Yani ve çok özetle, bu hareket bir halk cephesi olmaya kapı açıyor. Programatik açılım, öyle bir senden bir benden münakaşasına veya sevdasına yer vermeyecek kadar açık, sade kısaca gözlünün de, gözsüzünde görüp anlayabileceği yalınlıkta.
Özetle ne mi deniyor?
“Eşitlikçi, özgürlükçü, demokratik, kamucu, dayanışmacı, laik, bağımsız, toplumcu bir cumhuriyet ve ülke için; gericiliğe, faşizme, emperyalizme, piyasacı yağma düzenine ve bunları temsil eden AKP rejimine karşı birlikte yola çıkıyoruz.”

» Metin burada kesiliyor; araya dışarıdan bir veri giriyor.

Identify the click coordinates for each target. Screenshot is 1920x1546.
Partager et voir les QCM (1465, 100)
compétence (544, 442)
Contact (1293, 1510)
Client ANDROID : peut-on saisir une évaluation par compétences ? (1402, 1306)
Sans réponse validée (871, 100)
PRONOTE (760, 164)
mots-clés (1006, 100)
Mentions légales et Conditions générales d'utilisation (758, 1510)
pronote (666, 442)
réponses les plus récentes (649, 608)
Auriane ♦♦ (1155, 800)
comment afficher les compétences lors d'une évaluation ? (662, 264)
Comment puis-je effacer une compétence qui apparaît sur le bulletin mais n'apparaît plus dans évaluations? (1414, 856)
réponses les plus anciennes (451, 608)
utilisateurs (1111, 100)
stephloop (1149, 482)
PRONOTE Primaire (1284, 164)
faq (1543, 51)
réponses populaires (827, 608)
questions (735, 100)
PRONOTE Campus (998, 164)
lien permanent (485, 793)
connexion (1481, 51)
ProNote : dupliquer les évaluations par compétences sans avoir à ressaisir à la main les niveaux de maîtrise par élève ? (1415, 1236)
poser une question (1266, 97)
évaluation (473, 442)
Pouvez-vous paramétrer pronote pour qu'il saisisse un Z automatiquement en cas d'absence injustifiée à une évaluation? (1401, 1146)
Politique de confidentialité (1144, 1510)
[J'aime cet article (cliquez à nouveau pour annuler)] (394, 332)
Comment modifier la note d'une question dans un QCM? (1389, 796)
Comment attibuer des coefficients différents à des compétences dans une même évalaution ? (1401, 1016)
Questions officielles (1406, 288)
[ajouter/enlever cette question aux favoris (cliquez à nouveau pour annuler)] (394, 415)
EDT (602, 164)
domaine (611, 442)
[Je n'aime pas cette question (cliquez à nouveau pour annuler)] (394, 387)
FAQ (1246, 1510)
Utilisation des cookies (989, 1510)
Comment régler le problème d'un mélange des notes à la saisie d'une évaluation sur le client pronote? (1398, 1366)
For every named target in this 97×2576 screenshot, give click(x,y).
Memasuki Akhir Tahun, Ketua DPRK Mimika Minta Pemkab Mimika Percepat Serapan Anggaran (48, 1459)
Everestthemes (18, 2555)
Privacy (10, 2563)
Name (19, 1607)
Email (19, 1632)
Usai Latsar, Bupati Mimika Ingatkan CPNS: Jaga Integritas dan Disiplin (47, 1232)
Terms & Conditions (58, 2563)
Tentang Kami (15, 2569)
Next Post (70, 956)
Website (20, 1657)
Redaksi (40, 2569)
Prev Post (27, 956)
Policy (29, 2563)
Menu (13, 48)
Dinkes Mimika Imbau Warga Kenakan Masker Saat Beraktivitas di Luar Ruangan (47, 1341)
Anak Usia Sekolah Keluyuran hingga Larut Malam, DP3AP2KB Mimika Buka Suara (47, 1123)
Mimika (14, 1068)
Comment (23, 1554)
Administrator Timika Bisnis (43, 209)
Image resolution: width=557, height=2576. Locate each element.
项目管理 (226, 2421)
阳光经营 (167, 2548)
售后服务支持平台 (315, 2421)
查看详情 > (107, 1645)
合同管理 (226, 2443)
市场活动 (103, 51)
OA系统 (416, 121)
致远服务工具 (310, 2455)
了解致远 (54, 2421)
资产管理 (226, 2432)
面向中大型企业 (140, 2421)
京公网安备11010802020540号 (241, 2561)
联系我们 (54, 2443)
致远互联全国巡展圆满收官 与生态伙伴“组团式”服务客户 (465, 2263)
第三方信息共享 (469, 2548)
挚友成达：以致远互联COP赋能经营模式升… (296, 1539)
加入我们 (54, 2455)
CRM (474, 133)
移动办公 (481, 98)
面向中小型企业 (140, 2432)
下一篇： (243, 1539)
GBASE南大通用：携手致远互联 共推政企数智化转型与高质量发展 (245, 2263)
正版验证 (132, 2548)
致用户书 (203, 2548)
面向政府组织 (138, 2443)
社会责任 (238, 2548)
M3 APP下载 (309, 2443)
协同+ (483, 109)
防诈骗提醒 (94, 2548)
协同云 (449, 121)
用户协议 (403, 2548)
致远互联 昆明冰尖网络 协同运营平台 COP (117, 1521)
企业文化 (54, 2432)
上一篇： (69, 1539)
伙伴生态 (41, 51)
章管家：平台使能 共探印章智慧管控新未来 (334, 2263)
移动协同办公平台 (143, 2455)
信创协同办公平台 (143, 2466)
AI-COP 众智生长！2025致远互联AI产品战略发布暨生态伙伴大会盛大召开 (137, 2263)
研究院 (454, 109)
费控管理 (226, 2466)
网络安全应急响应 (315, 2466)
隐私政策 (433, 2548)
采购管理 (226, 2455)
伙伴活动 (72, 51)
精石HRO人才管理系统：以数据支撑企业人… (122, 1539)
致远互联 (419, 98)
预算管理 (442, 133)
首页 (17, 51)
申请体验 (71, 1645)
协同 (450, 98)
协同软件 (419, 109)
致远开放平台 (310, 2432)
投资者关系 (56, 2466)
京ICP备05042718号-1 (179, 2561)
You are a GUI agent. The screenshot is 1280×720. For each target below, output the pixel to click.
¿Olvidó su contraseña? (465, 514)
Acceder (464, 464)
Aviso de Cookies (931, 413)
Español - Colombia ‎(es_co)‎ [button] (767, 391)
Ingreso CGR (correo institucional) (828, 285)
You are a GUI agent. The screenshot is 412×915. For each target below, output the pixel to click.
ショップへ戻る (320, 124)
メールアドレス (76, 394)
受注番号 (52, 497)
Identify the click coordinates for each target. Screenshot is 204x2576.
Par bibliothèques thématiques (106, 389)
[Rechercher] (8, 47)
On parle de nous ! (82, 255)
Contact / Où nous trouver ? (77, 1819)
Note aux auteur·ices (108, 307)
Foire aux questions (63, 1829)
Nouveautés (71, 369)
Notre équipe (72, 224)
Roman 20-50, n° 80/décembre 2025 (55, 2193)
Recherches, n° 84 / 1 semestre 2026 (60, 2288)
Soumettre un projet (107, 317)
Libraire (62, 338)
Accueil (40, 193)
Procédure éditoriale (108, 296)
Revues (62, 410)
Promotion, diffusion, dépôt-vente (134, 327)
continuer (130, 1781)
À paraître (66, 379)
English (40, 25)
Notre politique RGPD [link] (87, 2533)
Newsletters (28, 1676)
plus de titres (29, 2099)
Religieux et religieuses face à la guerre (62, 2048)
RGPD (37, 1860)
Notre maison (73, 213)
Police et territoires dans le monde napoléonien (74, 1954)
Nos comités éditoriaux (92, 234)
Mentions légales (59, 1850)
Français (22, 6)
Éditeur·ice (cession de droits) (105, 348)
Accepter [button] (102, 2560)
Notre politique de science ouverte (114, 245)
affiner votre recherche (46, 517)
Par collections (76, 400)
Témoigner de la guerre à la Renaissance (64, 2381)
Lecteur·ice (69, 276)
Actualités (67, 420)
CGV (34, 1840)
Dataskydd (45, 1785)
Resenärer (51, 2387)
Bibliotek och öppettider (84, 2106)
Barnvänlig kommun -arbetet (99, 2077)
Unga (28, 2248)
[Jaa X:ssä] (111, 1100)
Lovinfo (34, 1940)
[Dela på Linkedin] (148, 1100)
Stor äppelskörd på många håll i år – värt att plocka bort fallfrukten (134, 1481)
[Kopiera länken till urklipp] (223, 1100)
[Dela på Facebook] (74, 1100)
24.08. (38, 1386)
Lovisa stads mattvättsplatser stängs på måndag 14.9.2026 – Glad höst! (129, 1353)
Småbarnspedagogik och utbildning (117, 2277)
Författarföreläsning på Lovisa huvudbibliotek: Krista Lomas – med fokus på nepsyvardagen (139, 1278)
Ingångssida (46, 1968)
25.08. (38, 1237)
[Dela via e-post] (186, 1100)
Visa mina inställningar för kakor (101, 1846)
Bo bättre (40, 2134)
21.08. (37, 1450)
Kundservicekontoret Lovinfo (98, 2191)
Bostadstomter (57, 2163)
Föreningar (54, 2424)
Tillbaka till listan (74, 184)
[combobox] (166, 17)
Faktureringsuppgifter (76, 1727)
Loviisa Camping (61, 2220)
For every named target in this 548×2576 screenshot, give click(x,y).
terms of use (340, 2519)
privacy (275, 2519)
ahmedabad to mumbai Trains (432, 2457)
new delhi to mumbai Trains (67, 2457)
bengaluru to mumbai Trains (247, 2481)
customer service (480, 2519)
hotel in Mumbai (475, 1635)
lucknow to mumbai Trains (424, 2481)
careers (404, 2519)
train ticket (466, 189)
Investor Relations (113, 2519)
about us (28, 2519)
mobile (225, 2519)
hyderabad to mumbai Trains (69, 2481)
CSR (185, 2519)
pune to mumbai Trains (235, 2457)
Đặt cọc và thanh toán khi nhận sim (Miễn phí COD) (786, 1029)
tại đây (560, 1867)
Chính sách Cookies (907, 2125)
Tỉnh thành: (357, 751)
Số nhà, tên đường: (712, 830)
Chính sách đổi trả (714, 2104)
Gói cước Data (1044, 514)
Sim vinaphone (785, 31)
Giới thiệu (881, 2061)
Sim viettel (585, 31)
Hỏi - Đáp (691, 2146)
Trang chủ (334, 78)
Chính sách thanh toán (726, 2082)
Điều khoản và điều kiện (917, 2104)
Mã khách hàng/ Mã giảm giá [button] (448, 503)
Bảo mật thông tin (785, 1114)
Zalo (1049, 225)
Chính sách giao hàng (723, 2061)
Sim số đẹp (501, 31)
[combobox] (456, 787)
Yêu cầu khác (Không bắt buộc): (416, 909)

“Birleşik Haziran Hareketi, anti-kapitalist, anti-emperyalist, anti-faşist ve gericiliğe karşı aşağıdaki ilke ve amaçlar doğrultusunda harekete geçecek bir halk örgütlenmesinin çağrıcısıdır.”
Sadece bu iki cümleye bile bakıldığında fizikçilerin en önemli problematik alanlarından birisi olan “her şeyin teorisi” adeta burada çözümlenmiş görünüyor. En azından şimdilik bu bizim coğrafyamız için geçerli. Baki kalıp kalmayacağı ise becerimize kalmış.
Bu iki cümlede sen - ben, benim örgütüm- benim önderliğim gibi geçmişte ayrışmaya yol döşeyen bir söylem tarzı yok. Yeni söylemle geliştirilen bu olumluluk, şimdi eyleme yansıtılmalı ve hareketin kendisi halkın kendisi olarak ayağa kalkmalı; iktidarı ele almalıdır.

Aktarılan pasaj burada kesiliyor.